▶ [Excerpt to read]:

[start]

No specific mechanisms have been implemented to ensure representativeness, and it does not seem a primary focus. “In my perspective, the participants are representative in the view that, like, all those people were allowed to vote and all those people were involved. Of course, I don’t know the people who voted… Nobody knows” (interview with a journalist). Little data is collected to pursue or assess the representativeness of participants, due to legal constraints and considerations towards participation barriers: “Because the French law is very strict, we cannot ask questions about for instance race. (…) it would be interesting to target minorities, but we cannot do that” (interview with an organizer). Officials do have some general ideas of socio-economic and demographic characteristics, although the basis of this is limited: “You can tell from the part of Paris where they live, what kind of social [level] it is. (…) Where there is more poverty or young people, [people] participate a lot. But surprisingly, the conservative areas and very family working areas are also very involved… Like in the 15th district” (interview with an organizer).
5.3 Participatory Process
On budgetparticipatif.paris.fr, participants can submit proposals on city level as well as on arrondissement level. These proposals are featured on the website, where participants can then offer their comment and/or support. At a fixed deadline, the City collects the proposals and assesses them with regard to technical and legal feasibility. Participants can vote on all the accepted projects either online or on paper ballots. Ten votes can be cast, divided in city level and arrondissement level: “You can choose five projects in the whole Paris area and five projects in one particular district that you get to choose, like wherever, where you live or you can choose the district where you work…” (interview with an organizer).
The participatory process has changed already in its first years. In 2014, all proposed projects were designed by the City. A year later, in 2015, the proposals came from the citizens and 10 million euros was earmarked for projects concerning schools. This, however, did not stop participants from focusing on another topic: “one thing we were not happy about last year was that a lot of projects were addressing the same topic. (…) Anything green, which is good, but we have a lot of money already dedicated on green in the regular budget, so it was actually too much” (interview with an organizer).
In 2015, when citizens were encouraged to submit their own ideas, 5.115 proposals came in. Around half of these were rejected by the administration due to technical, legal and social criteria. A total of 71% of these proposals were sent in by individuals and 29% by associations, companies, etc. (Budget Participatif 2016). A lot of effort has been put into teaching participants the formalities of proposing projects, and the 2016 process has seen a greater success rate in meeting the criteria (interview with an organizer). Lessons from the 2015 process may have been illustrative in this regard. “One of the main difficulties in (…) involving citizens in the process is that people usually—because it’s not their job—don’t know about feasibility of projects, they don’t know what the city can do, what the local council can do, and also what the city cannot do, because sometimes it’s a competence of the county or the region” (interview with a journalist).

[end]

(Rows for locating described items)
[start]

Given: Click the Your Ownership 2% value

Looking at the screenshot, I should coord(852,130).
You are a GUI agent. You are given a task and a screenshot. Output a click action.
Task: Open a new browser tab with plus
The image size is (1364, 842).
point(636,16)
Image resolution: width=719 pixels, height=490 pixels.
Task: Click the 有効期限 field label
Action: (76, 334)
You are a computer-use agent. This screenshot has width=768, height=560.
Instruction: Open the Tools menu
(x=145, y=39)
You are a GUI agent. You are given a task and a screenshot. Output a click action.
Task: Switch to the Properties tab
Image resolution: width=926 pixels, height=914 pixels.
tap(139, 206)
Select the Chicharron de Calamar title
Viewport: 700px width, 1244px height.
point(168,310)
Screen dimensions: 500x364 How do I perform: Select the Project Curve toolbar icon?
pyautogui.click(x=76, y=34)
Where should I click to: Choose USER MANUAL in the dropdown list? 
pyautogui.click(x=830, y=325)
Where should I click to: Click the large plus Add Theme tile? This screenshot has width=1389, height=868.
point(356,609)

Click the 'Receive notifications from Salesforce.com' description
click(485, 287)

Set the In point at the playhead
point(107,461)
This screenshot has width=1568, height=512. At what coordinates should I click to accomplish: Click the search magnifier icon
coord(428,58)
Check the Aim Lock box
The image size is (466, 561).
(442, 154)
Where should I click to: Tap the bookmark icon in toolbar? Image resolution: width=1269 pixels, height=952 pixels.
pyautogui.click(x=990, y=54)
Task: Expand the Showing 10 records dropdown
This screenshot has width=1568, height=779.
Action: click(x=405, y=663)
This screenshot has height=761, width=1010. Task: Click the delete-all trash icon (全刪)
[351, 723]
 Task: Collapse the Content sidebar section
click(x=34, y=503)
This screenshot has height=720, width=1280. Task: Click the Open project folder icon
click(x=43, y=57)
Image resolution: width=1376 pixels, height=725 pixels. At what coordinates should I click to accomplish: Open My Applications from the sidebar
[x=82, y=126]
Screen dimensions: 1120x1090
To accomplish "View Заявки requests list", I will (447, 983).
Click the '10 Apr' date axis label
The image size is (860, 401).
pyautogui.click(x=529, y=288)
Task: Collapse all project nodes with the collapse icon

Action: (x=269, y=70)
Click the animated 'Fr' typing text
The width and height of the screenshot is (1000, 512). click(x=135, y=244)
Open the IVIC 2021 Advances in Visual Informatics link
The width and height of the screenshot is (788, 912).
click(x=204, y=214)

[end]

▶ [What is asked]:
**A.** Answer these questions using the excerpt on the Paris participatory budget:
(i) How many votes can a participant cast in total?
(ii) In 2015, how much money was earmarked for projects concerning schools?
(iii) What percentage of the 2015 proposals were sent in by individuals?
**B.** Copy the rows verbatim, from the line containing "Task: Collapse all" through the final line of the rows, with both ends included.

▶ [Responses in order]:
**A.**
(i) Ten votes.
(ii) 10 million euros.
(iii) 71%.

**B.**
Task: Collapse all project nodes with the collapse icon

Action: (x=269, y=70)
Click the animated 'Fr' typing text
The width and height of the screenshot is (1000, 512). click(x=135, y=244)
Open the IVIC 2021 Advances in Visual Informatics link
The width and height of the screenshot is (788, 912).
click(x=204, y=214)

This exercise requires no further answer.